29 En God zeide: Ziet, Ik heb ulieden al het zaadzaaiende kruid gegeven, dat op de ganse aarde is, en alle geboomte, in hetwelk zaadzaaiende boomvrucht is; het zij u tot spijze!

30 Maar aan al het gedierte der aarde, en aan al het gevogelte des hemels, en aan al het kruipende gedierte op de aarde, waarin een levende ziel is, heb Ik al het groene kruid tot spijze gegeven. En het was alzo.

31 En God zag al wat Hij gemaakt had, en ziet, het was zeer goed. Toen was het avond geweest, en het was morgen geweest, de zesde dag.

1 起初, 神创造天地。

2 地是空虚混沌; 深渊上一片黑暗; 神的灵运行在水面上。

3 神说: "要有光! "就有了光。

4 神看光是好的, 他就把光暗分开了。

5 神称光为昼, 称暗为夜。有晚上, 有早晨; 这是第一日。

6 神说: "众水之间要有穹苍, 把水和水分开! "事就这样成了。

7 神造了穹苍, 把穹苍以下的水和穹苍以上的水分开了。

8 神称穹苍为天。有晚上, 有早晨; 这是第二日。

9 神说: "天下的水要聚在一处, 使旱地露出来! "事就这样成了。

10 神称旱地为地, 称水的聚处为海。 神看这是好的。

11 神说: "地上要长出青草、结种子的蔬菜和结果子的树木, 各从其类, 在地上的果子都包着核! "事就这样成了。

12 于是, 地上长出了青草和结种子的蔬菜, 各从其类; 又长出结果子的树木, 各从其类, 果子都包着核。 神看这是好的。

13 有晚上, 有早晨; 这是第三日。

14 神说: "在天上穹苍中, 要有光体来分昼夜; 这些光体要作为记号, 定节令、日子和年岁;

15 它们要在天上穹苍中发光, 照耀地上! "事就这样成了。

16 于是, 神造了两个大光体, 大的管昼, 小的管夜; 又造了星星。

17 神把这些光体安放在天上穹苍中, 照耀地上,

18 管昼夜, 分光暗。 神看这是好的。

19 有晚上, 有早晨; 这是第四日。

20 神说: "水要滋长生物; 地上和天空之中, 要有雀鸟飞翔! "

21 于是, 神创造了大鱼和在水中滋生各种能活动的生物, 各从其类; 又创造了各种有翅膀的飞鸟, 各从其类。 神看这是好的。

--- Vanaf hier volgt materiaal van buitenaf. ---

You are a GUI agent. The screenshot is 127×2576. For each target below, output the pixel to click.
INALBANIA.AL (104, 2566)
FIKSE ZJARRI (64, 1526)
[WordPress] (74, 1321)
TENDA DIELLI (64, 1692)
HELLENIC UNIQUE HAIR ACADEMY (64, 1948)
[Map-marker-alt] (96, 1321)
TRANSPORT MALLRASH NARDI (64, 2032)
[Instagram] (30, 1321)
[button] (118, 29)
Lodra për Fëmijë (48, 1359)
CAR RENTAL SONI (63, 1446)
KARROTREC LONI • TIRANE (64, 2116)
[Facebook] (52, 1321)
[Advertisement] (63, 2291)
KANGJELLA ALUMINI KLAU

22 神就赐福给它们, 说: "要繁殖增多, 充满海洋; 雀鸟也要在地上增多! "

23 有晚上, 有早晨; 这是第五日。

24 神说: "地上要生出活物来, 各从其类; 牲畜、昆虫和地上的野兽, 各从其类! "事就这样成了。

25 于是, 神造了地上的野兽, 各从其类; 牲畜, 各从其类; 地上的各种昆虫, 各从其类。 神看这是好的。

26 神说: "我们要照着我们的形象, 按着我们的样式造人; 使他们管理海里的鱼、空中的鸟、地上的牲畜, 以及全地, 和地上所有爬行的生物! "

27 于是, 神照着自己的形象创造人; 就是照着他的形象创造了人; 他所创造的有男有女。

28 神就赐福给他们, 对他们说: "要繁殖增多, 充满这地, 征服它; 也要管理海里的鱼、空中的鸟和地上爬行的所有生物。"

29 神说: "看哪! 我把全地上结种子的各样蔬菜, 和一切果树上有种子的果子, 都赐给你们作食物。

30 至于地上的各种野兽, 空中的各种飞鸟, 和地上爬行有生命的各种活物, 我把一切青草蔬菜赐给它们作食物。"事就这样成了。

31 神看他所造的一切都很好。有晚上, 有早晨; 这是第六日。